● Requirement: Work through the lines below and count those holding "Test"; reply with the number only.

--- Records provided Enclosed Below ---

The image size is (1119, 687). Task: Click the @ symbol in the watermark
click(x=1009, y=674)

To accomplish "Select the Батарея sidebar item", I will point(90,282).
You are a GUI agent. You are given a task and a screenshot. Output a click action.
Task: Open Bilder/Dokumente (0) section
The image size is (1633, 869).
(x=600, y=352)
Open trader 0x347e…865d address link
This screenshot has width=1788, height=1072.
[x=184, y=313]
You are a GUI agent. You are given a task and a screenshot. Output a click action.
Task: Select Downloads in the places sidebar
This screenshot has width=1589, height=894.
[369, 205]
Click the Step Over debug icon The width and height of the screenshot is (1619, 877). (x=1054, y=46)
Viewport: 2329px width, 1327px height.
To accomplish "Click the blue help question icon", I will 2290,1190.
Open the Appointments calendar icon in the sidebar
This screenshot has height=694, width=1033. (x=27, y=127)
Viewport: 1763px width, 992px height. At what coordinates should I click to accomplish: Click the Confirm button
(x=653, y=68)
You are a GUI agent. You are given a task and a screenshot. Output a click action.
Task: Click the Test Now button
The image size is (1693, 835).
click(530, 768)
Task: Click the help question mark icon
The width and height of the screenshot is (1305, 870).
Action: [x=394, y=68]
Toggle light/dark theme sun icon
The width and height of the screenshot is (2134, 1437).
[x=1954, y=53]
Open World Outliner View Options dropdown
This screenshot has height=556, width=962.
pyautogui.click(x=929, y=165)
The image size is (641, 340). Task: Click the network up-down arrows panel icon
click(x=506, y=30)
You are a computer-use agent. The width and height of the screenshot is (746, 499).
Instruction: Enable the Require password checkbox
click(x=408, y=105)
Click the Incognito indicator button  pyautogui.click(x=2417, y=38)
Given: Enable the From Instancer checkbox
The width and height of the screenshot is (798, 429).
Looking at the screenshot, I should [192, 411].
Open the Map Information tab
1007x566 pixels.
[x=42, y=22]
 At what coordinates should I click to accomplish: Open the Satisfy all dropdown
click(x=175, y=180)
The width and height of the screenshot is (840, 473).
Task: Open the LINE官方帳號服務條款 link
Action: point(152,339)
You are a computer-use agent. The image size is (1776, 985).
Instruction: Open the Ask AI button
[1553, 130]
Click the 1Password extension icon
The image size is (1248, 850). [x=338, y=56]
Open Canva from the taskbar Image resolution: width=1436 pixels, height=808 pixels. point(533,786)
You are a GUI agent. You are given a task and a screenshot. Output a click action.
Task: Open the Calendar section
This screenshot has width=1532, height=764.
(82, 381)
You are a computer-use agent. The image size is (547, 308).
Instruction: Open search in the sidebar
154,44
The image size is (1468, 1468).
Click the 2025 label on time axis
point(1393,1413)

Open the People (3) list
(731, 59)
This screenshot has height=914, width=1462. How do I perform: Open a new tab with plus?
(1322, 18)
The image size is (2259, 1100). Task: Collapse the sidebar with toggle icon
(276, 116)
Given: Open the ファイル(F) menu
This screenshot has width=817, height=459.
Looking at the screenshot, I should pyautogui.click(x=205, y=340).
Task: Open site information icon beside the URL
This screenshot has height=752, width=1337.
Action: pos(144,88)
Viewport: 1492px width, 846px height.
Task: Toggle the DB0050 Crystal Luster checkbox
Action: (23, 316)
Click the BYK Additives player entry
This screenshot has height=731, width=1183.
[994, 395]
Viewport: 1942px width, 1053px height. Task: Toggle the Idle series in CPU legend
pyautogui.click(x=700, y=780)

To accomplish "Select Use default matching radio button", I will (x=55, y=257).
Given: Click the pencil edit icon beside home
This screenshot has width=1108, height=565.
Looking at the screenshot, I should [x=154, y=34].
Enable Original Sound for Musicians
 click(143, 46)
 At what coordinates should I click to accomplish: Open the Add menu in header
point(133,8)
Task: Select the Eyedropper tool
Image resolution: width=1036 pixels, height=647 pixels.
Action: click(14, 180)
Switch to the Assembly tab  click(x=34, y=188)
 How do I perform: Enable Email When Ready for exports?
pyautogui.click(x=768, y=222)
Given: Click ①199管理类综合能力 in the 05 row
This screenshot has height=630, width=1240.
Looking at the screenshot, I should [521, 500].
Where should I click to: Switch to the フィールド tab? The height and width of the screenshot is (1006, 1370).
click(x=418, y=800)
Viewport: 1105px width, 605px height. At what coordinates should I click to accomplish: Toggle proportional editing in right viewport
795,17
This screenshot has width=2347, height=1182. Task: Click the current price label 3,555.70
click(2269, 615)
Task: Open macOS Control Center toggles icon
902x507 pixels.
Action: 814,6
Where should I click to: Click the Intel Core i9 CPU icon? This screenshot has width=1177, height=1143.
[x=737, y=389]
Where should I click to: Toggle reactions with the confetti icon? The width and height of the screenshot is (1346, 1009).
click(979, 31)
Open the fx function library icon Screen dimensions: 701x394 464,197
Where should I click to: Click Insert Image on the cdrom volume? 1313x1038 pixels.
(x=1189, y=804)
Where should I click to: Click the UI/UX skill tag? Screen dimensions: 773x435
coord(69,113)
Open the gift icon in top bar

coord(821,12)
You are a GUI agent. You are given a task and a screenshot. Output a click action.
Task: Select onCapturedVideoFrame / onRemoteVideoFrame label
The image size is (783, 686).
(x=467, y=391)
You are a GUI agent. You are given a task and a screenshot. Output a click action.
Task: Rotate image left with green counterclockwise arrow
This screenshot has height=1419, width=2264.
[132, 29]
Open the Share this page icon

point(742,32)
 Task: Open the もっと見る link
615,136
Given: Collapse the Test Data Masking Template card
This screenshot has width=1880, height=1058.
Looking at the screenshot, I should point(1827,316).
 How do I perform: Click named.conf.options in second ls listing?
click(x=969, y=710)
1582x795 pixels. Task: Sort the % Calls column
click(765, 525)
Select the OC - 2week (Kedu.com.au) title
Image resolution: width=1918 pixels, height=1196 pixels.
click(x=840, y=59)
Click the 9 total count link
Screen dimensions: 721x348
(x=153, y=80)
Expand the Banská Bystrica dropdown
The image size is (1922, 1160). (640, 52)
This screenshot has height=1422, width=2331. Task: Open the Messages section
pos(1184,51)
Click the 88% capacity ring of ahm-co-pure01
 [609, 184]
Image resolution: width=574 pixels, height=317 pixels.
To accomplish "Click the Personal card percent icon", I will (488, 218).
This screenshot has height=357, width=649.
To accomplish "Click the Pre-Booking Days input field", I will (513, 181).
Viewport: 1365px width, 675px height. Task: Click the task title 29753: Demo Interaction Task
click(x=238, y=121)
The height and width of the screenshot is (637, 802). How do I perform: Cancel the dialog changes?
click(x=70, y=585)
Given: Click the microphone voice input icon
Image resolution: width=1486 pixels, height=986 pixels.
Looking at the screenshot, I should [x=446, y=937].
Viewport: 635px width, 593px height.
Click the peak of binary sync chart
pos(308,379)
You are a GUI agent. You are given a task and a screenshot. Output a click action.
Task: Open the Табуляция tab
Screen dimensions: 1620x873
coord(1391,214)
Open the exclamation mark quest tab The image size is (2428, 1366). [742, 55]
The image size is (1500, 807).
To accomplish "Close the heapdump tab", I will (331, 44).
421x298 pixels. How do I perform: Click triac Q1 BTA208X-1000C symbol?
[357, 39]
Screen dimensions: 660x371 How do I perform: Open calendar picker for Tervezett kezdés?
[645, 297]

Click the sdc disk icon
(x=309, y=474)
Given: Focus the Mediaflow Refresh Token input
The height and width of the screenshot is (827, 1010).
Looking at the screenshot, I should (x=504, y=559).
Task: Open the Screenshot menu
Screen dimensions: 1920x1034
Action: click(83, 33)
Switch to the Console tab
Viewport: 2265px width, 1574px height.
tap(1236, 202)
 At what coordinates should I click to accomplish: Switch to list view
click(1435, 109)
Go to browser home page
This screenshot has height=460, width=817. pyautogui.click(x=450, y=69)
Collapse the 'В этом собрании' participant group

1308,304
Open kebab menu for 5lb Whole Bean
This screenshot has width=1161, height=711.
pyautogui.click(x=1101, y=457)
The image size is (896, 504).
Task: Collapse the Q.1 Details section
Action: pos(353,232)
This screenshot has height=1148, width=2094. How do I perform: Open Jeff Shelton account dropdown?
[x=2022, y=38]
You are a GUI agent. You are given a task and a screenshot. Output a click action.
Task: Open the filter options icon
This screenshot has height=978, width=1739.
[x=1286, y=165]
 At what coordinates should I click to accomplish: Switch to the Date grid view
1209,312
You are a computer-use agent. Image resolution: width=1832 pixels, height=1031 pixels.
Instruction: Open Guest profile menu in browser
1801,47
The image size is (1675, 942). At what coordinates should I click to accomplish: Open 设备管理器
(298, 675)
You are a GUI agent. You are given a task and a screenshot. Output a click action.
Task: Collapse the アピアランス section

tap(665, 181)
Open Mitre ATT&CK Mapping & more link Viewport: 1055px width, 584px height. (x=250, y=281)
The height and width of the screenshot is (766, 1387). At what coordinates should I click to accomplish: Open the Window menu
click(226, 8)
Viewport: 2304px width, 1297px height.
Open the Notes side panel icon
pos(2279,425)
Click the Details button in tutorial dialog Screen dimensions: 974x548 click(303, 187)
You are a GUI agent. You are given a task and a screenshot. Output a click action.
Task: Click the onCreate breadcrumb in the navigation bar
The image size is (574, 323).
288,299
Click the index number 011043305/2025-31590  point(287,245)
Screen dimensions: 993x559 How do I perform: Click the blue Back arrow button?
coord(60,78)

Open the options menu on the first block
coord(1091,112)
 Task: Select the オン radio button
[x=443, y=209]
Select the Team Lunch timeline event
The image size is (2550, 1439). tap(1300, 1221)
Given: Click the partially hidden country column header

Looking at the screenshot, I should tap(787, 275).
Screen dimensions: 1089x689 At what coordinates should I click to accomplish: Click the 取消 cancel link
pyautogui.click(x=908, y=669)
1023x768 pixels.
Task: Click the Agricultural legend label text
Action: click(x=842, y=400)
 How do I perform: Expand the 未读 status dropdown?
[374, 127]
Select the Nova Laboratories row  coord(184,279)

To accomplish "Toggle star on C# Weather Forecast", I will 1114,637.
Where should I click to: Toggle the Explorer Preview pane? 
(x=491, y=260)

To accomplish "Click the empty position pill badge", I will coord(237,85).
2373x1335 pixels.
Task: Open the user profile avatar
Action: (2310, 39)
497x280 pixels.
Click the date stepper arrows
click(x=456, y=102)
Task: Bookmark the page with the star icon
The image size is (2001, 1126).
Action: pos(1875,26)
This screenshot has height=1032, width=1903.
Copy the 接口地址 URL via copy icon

--- End of Enclosed Records provided ---

● Expected answer: 2